By most official estimates, about one in 20 people would be expected to develop cancer if exposed to 2,000 millirems of radiation per year for 30 years, while 10,000 millirems per year over the same time period would have a risk of roughly one in five.

When it comes to making decisions about contaminated drinking water, the new EPA guide references the agency’s normal rules, which are designed to prevent people from being exposed to more than 4 millirems of radiation per year. It says, however, that far less stringent guidelines might be worth considering after a radiological incident however, and directs the reader to IAEA recommendations that in some cases are 27,000 times less strict.

Industry says the agency should not use its normal drinking-water rules, not only during the immediate aftermath of a radiological incident, but also during the intermediate and late phases of response, which can last years. The NEI comments complain the normal EPA drinking-water rules are based on the linear no-threshold model for cancer risk, which assumes there is no safe level of radiation exposure and that the risk of cancer is directly proportional to the level of exposure.

The agency uses the model pursuant to the recommendations of the National Academies of Science, which rejected other theories and based its suggestions largely on studies of atomic-bomb survivors in Japan and some other data. Industry argues, however, that the development of drinking-water guidelines “may consider but should not rely upon” the NAS model and should use “health effects data from actual radiological contamination experience of drinking water.”

Environmentalists oppose straying from the NAS model for projecting cancer risk and fear the new guide could allow the agency to do so. In Sept. 16 comments on the new guide, Diane D’Arrigo, of the Nuclear Information & Resource Service, raises concerns that some EPA officials who favor relaxing the agency’s normal rules have also appeared to challenge the model in presentations to international officials. Citing GSN reporting on the presentations, D’Arrigo notes one presentation compared the model to hormesis, a model previously rejected by EPA and NAS scientists that suggests low levels of radiation exposure is actually beneficial.

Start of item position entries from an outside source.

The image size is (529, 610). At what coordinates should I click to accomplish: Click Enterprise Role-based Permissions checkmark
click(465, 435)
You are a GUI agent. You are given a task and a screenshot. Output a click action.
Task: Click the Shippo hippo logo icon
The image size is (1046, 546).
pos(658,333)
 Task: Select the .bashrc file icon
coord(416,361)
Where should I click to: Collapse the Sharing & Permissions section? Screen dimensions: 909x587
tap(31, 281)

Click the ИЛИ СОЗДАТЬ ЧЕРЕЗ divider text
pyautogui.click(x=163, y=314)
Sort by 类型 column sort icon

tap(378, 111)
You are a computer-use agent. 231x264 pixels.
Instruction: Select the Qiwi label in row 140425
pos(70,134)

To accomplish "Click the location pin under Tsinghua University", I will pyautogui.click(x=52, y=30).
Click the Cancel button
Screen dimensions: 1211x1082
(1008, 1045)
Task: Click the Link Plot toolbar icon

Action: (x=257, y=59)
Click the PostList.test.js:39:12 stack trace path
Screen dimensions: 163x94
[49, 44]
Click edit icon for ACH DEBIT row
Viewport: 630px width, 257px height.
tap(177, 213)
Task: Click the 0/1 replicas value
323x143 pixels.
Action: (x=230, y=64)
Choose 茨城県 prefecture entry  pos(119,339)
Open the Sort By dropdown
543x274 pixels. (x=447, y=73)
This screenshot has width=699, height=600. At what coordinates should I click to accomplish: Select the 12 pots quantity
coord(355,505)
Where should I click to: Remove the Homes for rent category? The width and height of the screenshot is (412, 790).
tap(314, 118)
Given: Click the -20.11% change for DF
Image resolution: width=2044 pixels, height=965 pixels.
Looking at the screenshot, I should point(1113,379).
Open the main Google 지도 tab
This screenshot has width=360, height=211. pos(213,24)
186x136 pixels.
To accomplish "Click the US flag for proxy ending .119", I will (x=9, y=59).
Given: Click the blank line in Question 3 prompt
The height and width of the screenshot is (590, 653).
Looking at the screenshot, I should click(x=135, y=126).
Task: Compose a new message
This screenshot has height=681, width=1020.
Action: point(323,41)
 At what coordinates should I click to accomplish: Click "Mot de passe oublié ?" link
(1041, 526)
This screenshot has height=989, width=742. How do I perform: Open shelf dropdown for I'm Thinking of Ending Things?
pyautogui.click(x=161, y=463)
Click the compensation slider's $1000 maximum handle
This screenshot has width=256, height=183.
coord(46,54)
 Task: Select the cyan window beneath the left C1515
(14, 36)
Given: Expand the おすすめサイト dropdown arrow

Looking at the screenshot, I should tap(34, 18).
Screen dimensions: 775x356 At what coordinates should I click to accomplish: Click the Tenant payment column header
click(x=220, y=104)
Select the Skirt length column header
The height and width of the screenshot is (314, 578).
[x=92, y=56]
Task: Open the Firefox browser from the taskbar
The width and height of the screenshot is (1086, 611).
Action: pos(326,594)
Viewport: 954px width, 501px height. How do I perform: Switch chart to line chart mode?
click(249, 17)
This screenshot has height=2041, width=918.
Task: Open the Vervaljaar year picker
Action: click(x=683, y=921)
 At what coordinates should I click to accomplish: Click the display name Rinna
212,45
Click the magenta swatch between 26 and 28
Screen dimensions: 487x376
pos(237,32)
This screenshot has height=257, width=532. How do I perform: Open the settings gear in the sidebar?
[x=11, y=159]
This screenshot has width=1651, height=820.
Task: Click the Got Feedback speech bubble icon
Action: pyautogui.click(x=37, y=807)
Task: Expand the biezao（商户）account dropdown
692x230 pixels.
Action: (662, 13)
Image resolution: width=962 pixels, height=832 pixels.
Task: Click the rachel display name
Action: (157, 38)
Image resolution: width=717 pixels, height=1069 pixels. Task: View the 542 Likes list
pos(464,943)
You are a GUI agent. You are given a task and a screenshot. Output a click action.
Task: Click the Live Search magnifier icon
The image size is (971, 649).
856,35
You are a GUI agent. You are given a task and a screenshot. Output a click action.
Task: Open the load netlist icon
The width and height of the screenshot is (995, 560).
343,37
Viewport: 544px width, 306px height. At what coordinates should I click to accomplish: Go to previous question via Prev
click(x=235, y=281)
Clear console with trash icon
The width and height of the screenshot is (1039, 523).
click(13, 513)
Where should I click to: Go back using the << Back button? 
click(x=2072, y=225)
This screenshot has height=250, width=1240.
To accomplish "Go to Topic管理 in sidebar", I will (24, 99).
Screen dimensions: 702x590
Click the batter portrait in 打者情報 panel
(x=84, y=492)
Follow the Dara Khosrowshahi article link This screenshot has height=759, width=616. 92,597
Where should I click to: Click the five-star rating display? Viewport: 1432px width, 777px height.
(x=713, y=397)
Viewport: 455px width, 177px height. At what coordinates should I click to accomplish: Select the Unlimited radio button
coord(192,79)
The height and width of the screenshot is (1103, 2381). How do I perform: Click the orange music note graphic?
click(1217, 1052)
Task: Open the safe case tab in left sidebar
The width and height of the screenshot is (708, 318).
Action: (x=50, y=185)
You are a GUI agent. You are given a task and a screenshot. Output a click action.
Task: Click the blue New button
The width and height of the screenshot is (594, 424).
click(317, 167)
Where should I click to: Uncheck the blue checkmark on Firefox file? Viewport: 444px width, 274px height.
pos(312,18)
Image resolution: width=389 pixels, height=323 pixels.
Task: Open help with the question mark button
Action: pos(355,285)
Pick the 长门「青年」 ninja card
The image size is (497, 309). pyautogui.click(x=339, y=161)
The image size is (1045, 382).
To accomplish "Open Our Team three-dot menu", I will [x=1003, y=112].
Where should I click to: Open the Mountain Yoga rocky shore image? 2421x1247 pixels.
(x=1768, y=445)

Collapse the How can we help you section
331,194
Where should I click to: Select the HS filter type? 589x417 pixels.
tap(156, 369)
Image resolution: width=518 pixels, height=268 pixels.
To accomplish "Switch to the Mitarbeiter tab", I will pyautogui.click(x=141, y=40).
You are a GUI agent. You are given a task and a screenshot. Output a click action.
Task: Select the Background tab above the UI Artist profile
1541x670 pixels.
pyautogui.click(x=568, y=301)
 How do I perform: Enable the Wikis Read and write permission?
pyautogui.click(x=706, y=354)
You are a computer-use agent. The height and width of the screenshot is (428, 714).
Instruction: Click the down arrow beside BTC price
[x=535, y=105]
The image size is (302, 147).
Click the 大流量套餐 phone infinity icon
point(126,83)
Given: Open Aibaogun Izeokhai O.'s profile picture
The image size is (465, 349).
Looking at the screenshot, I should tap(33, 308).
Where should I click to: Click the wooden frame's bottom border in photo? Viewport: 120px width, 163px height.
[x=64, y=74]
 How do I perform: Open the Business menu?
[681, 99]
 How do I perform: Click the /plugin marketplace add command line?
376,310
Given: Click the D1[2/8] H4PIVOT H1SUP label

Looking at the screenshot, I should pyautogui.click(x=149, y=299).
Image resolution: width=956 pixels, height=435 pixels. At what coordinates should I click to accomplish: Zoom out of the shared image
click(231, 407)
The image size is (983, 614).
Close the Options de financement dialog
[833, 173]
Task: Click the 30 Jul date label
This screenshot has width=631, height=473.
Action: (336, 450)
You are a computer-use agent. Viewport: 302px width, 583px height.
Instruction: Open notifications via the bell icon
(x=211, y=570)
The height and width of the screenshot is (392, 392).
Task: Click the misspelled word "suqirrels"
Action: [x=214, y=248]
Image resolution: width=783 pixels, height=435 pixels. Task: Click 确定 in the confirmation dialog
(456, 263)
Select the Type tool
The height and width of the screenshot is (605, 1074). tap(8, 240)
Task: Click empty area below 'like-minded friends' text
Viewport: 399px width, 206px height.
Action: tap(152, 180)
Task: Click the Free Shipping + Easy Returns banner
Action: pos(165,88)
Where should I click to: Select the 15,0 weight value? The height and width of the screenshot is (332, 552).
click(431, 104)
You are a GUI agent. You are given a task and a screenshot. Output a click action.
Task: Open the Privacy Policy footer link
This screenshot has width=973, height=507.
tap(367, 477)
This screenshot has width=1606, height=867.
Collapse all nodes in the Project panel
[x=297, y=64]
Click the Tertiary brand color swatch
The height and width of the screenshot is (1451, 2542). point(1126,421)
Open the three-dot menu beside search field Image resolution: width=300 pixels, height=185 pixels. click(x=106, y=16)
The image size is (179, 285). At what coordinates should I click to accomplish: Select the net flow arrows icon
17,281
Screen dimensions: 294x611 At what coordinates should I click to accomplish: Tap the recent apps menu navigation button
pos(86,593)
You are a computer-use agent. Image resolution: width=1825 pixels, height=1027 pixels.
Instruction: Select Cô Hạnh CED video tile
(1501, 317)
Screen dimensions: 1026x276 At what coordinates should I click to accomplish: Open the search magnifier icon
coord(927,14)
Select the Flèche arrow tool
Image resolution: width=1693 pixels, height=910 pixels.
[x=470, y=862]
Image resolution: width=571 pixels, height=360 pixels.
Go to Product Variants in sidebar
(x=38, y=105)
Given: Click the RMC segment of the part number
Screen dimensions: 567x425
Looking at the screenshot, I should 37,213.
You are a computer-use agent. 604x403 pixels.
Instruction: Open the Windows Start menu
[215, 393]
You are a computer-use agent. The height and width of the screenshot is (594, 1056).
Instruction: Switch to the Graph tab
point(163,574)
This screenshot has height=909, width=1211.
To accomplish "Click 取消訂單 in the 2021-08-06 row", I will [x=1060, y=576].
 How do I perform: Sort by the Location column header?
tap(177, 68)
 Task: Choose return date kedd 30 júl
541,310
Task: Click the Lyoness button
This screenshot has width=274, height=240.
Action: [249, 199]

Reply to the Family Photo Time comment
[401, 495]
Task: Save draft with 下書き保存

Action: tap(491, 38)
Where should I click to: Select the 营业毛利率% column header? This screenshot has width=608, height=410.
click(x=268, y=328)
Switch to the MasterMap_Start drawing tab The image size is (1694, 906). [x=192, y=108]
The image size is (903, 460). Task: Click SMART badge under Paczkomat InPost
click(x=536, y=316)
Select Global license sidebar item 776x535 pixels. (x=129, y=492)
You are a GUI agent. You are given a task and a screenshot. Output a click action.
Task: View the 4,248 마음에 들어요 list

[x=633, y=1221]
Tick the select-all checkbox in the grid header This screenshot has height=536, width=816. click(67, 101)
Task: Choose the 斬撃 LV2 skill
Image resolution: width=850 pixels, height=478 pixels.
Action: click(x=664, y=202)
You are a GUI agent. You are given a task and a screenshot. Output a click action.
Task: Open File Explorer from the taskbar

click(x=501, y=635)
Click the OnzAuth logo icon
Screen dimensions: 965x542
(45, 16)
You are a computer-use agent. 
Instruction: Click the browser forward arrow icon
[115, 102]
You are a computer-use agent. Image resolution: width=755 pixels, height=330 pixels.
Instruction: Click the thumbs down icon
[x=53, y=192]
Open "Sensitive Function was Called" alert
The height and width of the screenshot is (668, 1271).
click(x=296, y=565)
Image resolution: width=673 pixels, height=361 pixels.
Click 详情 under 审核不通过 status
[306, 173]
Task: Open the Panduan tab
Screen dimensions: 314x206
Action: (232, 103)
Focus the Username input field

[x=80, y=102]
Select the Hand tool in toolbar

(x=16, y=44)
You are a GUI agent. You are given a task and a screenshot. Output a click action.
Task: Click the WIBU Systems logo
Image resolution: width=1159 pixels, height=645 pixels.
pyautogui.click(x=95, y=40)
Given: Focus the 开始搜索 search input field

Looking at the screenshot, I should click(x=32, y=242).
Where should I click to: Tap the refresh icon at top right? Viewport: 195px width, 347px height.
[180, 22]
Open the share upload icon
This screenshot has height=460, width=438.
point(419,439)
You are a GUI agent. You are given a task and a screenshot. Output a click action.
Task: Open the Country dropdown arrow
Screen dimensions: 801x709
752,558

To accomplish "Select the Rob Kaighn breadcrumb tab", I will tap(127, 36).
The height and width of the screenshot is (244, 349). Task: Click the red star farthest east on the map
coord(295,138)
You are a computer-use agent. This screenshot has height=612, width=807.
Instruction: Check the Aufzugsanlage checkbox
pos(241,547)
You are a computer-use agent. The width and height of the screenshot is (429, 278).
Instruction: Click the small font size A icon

Reaction to the new EPA guide from state and local government officials is mixed. Comments from the Washington Health Department’s radiation office say drinking-water guidelines should be relaxed for a short time following an incident, but not as much as they would under the IAEA guidelines referenced in the document.

The Sept. 10 comments suggest a threshold for water contaminated with iodine-131 of 2,700 picocuries per liter, 900 times less strict than the normal EPA rule of 3 picocuries per liter. The Washington office argues that, had it followed the enforceable EPA rule during the initial aftermath of the Fukushima accident in Japan, it would have had to implement protective actions due to rainwater contaminated by radioactive fallout that crossed the Pacific Ocean.

During that time, rainwater in the state was contaminated by radioactive iodine-131 at levels that exceeded the legal limit “by at least 50 times,” the state office argues. It insists “no health risk existed” at this level, arguing that the normal EPA drinking water rules assume 70 years of exposure.

Similarly, the Illinois Emergency Management Agency says it believes the normal EPA drinking water rules are too strict following a radiological incident but that the IAEA recommendations are too lax. It recommends guidelines aimed to prevent exposure to more than 500 millirems per year, noting that the normal EPA rules are based on 4 millirems per year and that the IAEA recommendations are based on 10,000 millirems per year.

Like industry, the Illinois and Washington offices back the new guide’s deletion of a recommendation that protective actions aim to cap radiation exposure at 5,000 millirems over 50 years. The Illinois agency, however, supports a “risk-informed regulatory approach to cleanup,” an apparent reference to the way long term cleanups are normally conducted pursuant to Superfund rules.

The California Governor’s Office of Emergency Services has said the usual Superfund guidelines should be made the rule for long-term cleanup after radiological incidents, rather than being presented as an option. It also supports the use of normal EPA drinking-water rules.